A Marina Drosdova, che è stata una delle alunne, delle allieve di pianoforte e poi collega di Marija Veniaminovna Judina e che per tanti anni ha suonato e ci sono varie incisioni in cui le due pianiste suonano delle opere insieme, vogliamo chiedere chi era Marija Veniaminovna come insegnante, che cosa è stato averla come maestra di musica, ma credo anche come maestra di vita.

MARINA DROSDOVA:
Io non risponderò immediatamente a questa domanda, racconterò in due parole la storia del mio incontro e di come sono diventata prossima di Marija Veniaminovna. E io credo, adesso posso dirlo, e non sono parole grosse, che questo è stato proprio per me un incontro del destino, qualcosa che era stato disegnato prima, dall’alto. E proprio questo significato sarà la risposta alla domanda che mi avete fatto, e cioè quale è stato il significato, il ruolo e che cosa era Marija Veniminovna come insegnante per la mia vita. Perché sarebbe potuto succedere che io passassi di fianco a Marija Veniaminovna senza conoscerla, senza entrare in rapporto con lei. Avrebbe potuto essere diversamente, io stavo frequentando l’istituto Gnessin, ne abbiamo sentito prima parlare, a Mosca, un istituto musicale molto prestigioso, ero ormai al secondo anno e dovevo scegliere anche una classe di musica da camera. C’erano vari docenti e io mi chiedevo chi fosse il meglio, cosa potessi meglio scegliere, e mi sono rivolta a un mio amico, un mio compagno di corso, Victor Derevianko che è qui presente tra noi, e mi ha detto: “ma prendi e vai soltanto da Marija Veniaminovna, è lei e nessun altro!”. Allora sono andata da lei, con una certa timidezza e un certo timore. Lei mi ha chiesto il mio nome e quando io le ho detto “mi chiamo Marina Drosdova”, lei si è illuminata in volto. Io al momento non ho capito, ma poi ho capito che il mio nonno, Vladimir Nikolai Drosdov era stato suo insegnante di conservatorio, allora era un giovane insegnante ai tempi quando lei a sua volta era una allieva. Quindi il ricordo di lui ha fatto sì che lei mi prendesse in simpatia e quindi è nato tra di noi un rapporto di estrema amicizia, di estrema fiducia, che è continuato poi per tanti anni. E quindi è cominciato il nostro rapporto di anni e anni tra maestro e allieva. Però vorrei sottolineare una cosa: lei non si è mai data delle arie, non si è mai messa su un piedistallo, ci trattava da pari a pari, eravamo unite da una ricerca e da un amore comune, sebbene noi certamente ci rendessimo conto della vetta immane che era lei e di come noi fossimo principianti. E adesso racconterò i come lei insegnava.

══════

ESERCIZIO 1
Nella pagina su Marija Veniaminovna Judina come insegnante, quale istituto di Mosca frequentava Marina Drosdova quando doveva scegliere una classe di musica da camera?

══════

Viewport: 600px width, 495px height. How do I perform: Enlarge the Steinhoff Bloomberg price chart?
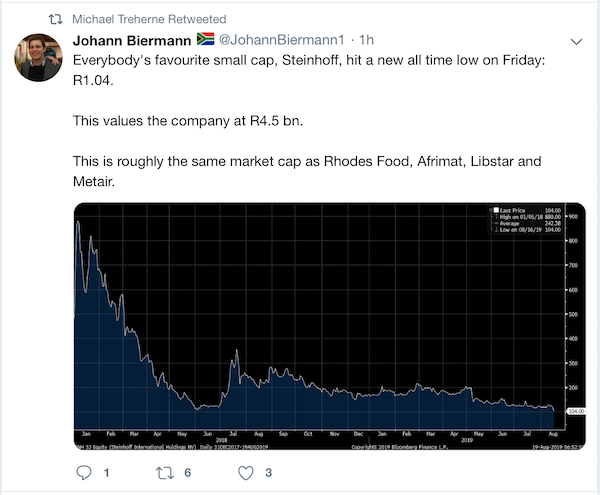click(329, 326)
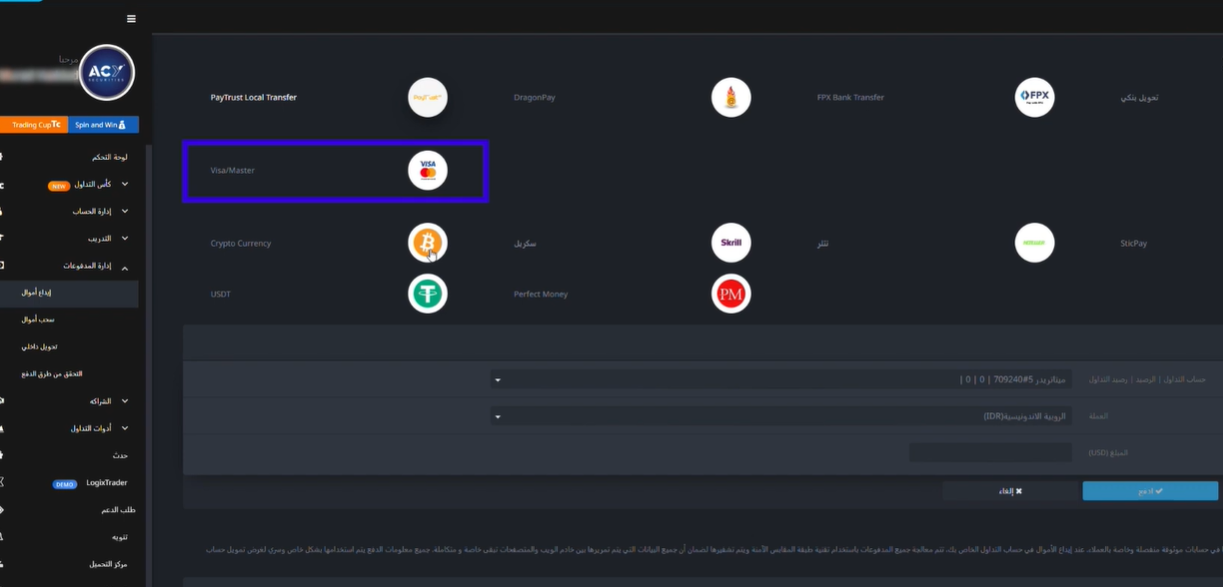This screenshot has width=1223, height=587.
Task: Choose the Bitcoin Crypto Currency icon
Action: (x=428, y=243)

══════

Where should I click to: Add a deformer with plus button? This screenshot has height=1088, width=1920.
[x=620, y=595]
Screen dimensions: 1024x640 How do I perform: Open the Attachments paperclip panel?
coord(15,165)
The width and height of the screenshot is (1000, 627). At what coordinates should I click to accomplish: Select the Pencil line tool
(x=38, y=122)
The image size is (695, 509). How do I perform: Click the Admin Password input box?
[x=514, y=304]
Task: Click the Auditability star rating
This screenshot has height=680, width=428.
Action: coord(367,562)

══════

ESERCIZIO 2
Per favore, disponi come CSV a due colonne, richiesta e risposta, i record che vanno dalla riga che contiene "The width and" giù fino alla riga che contiene "Action: coord(367,562)", entrambe incluse. Metti una riga per ogni richiesta, con ciascun campo tra virgolette e gli a capo sostituiti da spazi.

RISPOSTA COMPLETA 1
L'istituto Gnessin.

RISPOSTA COMPLETA 2
richiesta,risposta
"The width and height of the screenshot is (1000, 627). At what coordinates should I click to accomplish: Select the Pencil line tool","(x=38, y=122)"
"The image size is (695, 509). How do I perform: Click the Admin Password input box?","[x=514, y=304]"
"Task: Click the Auditability star rating This screenshot has height=680, width=428.","Action: coord(367,562)"